ここ最近、身の回りでさまざまなことが起こり、失望や絶望を感じる場面が続いていた。正直なところ、気持ちはかなり落ち込んでいて、「この場所で、このまま仕事を続けていけるのだろうか」と思い悩むことさえあった。
しかし、失望を引き起こしたある出来事がきっかけで、12月20日から21日にかけてサン・ペドロ/San Pedro(現地名:ワチュマ)の儀式があることを2日前に知ることができた。12月21日は南米の夏至。太古から重要視されてきた、天文学的にも特別な日だ。
直感的に「参加しなければ」と思い即決。準備期間は短かったが、その日から食事制限を行い、当日は朝から絶食して夜の儀式に臨んだ。
ワチュマとは、アンデス原産のサボテン(Trichocereus pachanoi/Echinopsis pachanoi)で、精神展開作用を持つメスカリンを含む植物だ。ワラスから車で片道3時間程度の場所にあるチャビン・デ・ワンタル遺跡では、今から約3000年前からすでに、アンデスの3つの世界観 ー 現世:カイパツァ、下部世界:ウクパツァ、上部世界:ハナンパツァ ー やそれらを司る守護獣を人間と繋げる媒体として使用されていたことがわかっており、アンデスの精神文化と深く繋がっている聖なる植物、いわゆるマスター・プランツの一つとして知られている。
今振り返ると、今回の参加は、ワチュマに導かれていたのだろうと思わずにはいられない。儀式ではちょっと苦しんだ時もあったけれど、ワチュマはハートのメディスン/Medicina de corazónと言われるだけあって、喜びや優しさに溢れる素晴らしい体験となった。

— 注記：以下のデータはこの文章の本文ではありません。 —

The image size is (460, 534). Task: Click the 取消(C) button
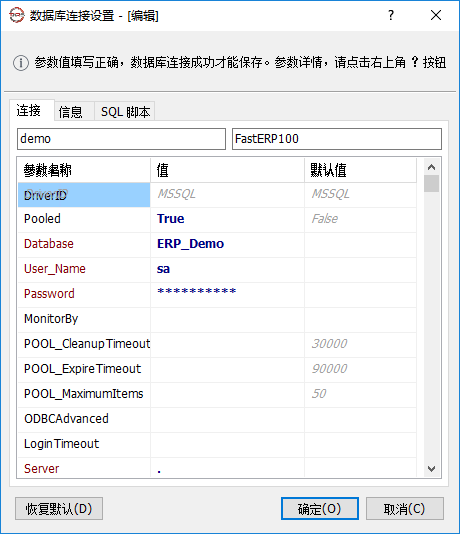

焚き火をみんなで囲みながら、火の粉舞い上がる上空を仰ぎ見ると、ユーカリの木立の隙間からたくさんの星々が顔を覗かせていた。舞い踊る灼熱の炎や熾火の色は言葉では言い尽くせないほど神々しく鮮烈で、AIには絶対に生み出せない美しさと確かな存在感を放っていた。世界は美しい、この美しさを自分なりに追求していけばいいのだと思った。「美しい」「ありがとう」という言葉が何度も頭の中を駆け巡った。シャーマンと参加者が醸し出す空間には、互いを尊重し、静かに見守り合う優しい世界があった。儀式の最中に歌われた歌を通してもハッとさせられることがあり、癒しと学びがあった。
失望、絶望がゆえにパタッと閉じていた心の扉を、一気に開いてくれたワチュマ。アンデスの叡智って、本当にすごい。